Version:

Window

Kinetica supports the SQL concept of windows. It can do so through the /create/projection and /get/records/bycolumn endpoints. The window function is specified as a column name in the column_name parameter.

A window projection can be created from any table or view. If the source data set is replicated, the resulting window projection will also be replicated. The resulting window projection will be sharded in two cases:

  • If the source data set is sharded and the shard key is included in the projected column list; columns in a multi-column shard key must appear in the projected column list in the same relative order they appear in the shard key, though they do not need to be listed consecutively
  • If the projection call has a shard key specified

Function Details

A window in Kinetica is constructed like so:

<function type> OVER (<window specification>) AS <alias>

Function Type

A window function either be of aggregate or ranking type.

Aggregate

Function Description
AVG(expr) Calculates the average of the given expression expr over the specified window frame
COUNT(expr) Calculates the count of the given expression expr over the specified window frame
MAX(expr) Calculates the maximum value of the given expression expr over the specified window frame
MEAN(expr) Synonymous with AVG(). Calculates the average of the given expression expr over the specified window frame
MIN(expr) Calculates the minimum value of the given expression expr over the specified window frame
SUM(expr) Calculates the sum of the given expression expr over the specified window frame

Ranking

Function Description
CUME_DIST()

The relative position of the current row within the cumulative distribution of the selected partition, expressed as a percentage from 0 (exclusive) to 1 (inclusive). The formula for this calculation is as follows:

(count of <= records within partition) / (partition row count)

This function is shorthand for using the COUNT() function in separate partition statements to arrive at the same result:

DOUBLE
(
    COUNT(*) OVER
    (
        PARTITION BY <partition_column>
        ORDER BY <sort_column>
    )
) /
(
    COUNT(*) OVER
    (
        PARTITION BY <partition_column>
        ORDER BY <sort_column>
        ROWS BETWEEN UNBOUNDED PRECEDING AND UNBOUNDED FOLLOWING
    )
)
DENSE_RANK() Number of the current row within the selected partition except rows with identical values evaluate to different ranks. Starts at 1
FIRST_VALUE(<column>) The value found in the first row within a frame of the given expression
LAG(<column>[, <num>]) The value of the row before the given expression's value.
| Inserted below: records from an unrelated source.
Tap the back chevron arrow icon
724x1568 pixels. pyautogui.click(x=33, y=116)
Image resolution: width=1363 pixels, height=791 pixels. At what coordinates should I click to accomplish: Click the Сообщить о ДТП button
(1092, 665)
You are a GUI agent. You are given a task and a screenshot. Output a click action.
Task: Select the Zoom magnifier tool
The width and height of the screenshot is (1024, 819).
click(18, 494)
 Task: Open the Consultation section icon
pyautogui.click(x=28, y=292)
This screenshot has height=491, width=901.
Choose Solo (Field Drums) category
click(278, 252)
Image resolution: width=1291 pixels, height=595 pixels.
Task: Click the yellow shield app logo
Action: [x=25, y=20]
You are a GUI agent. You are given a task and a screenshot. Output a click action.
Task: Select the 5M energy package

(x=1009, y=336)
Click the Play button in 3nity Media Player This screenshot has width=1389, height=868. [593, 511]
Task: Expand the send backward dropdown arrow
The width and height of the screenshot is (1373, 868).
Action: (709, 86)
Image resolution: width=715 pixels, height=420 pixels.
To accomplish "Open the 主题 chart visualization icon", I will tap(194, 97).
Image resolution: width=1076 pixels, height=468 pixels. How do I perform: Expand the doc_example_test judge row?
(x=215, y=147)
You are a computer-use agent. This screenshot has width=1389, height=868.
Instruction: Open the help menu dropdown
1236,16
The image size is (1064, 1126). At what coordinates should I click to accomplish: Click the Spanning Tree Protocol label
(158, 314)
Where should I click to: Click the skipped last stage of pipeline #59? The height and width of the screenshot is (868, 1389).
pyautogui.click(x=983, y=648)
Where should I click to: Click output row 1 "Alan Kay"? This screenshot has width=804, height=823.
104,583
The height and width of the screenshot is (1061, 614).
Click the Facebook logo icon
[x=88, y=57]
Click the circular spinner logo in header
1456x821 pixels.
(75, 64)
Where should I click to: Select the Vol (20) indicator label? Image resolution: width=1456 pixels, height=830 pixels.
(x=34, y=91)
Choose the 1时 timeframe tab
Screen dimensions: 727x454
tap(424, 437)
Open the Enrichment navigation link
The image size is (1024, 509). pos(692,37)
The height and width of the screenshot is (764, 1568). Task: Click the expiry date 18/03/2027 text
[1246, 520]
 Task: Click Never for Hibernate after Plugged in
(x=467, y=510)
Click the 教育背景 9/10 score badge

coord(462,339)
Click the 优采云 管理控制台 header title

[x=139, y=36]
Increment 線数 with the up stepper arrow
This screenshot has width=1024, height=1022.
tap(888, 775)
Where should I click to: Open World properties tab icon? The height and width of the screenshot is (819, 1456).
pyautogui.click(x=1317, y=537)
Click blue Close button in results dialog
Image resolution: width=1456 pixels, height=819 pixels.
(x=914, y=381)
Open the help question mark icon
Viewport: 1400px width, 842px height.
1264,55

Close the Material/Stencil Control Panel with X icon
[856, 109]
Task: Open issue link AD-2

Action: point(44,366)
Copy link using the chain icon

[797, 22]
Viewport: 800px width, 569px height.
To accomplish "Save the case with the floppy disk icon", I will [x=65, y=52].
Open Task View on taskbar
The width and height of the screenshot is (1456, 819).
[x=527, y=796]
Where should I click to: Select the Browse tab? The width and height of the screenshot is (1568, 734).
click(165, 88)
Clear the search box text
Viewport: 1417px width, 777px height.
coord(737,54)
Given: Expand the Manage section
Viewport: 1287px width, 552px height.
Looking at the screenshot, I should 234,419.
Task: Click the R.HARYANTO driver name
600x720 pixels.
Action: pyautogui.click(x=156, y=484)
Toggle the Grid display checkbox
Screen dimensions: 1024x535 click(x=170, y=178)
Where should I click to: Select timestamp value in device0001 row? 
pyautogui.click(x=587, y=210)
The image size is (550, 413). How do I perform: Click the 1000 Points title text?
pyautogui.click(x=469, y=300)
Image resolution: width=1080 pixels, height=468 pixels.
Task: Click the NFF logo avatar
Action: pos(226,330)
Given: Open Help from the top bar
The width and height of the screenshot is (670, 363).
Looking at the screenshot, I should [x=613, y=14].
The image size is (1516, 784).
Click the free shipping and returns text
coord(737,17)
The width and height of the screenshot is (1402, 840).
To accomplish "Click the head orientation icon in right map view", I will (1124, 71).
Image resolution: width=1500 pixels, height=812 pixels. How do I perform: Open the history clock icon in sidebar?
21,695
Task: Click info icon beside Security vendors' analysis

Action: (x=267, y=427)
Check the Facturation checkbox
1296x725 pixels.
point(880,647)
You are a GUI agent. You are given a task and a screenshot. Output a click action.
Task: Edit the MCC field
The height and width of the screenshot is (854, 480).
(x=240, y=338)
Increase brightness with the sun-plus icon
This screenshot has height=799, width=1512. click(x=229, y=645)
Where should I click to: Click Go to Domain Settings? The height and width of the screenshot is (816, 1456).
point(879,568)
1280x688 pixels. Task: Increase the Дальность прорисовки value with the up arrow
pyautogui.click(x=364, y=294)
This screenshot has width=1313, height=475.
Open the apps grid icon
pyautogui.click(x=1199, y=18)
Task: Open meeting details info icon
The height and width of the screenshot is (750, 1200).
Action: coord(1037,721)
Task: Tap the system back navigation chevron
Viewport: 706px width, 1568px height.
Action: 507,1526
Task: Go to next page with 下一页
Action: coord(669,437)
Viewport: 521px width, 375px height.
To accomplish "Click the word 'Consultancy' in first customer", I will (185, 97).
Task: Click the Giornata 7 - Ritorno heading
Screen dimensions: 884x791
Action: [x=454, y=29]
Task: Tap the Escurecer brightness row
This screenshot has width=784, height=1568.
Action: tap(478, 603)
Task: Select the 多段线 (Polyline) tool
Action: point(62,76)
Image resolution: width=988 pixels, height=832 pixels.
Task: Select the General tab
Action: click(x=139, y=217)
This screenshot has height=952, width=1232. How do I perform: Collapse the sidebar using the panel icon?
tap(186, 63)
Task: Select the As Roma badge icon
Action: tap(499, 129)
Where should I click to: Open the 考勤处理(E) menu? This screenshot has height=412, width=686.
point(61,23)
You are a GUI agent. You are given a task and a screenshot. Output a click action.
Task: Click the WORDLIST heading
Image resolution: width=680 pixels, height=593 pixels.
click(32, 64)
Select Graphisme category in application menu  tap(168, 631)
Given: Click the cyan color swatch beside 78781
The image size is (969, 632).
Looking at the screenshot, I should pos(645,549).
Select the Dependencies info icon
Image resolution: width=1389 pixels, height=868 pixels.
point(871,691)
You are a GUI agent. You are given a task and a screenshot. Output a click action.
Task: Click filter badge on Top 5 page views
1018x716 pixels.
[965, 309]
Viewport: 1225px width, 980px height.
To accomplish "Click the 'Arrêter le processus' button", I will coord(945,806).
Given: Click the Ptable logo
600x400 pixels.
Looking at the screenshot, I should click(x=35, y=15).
Provide an additional comma-separated value to specify which row to select, e.g., LAG(vendor_id, 3) would list the value in the vendor_id column from three rows prior to the current row
LAST_VALUE(<column>) The value found in the last row within a frame of the given expression
LEAD(<column>[, <num>]) The value of the row after the given expression's value. Provide an additional comma-separated value to specify which row to select, e.g., LEAD(vendor_id, 3) would list the value in the vendor_id column from three rows after the current row
NTILE(<num of groups>) The group number of the row after partitioning the rows into num of groups groups. For example, NTILE(4) will partition data by quartiles and return the associated group number, 1 to 4.
PERCENT_RANK()

The rank of the current row within the selected partition, expressed as a percentage from 0 to 1, inclusive. The formula for this calculation is as follows:

(rank within partition - 1) / (partition row count - 1)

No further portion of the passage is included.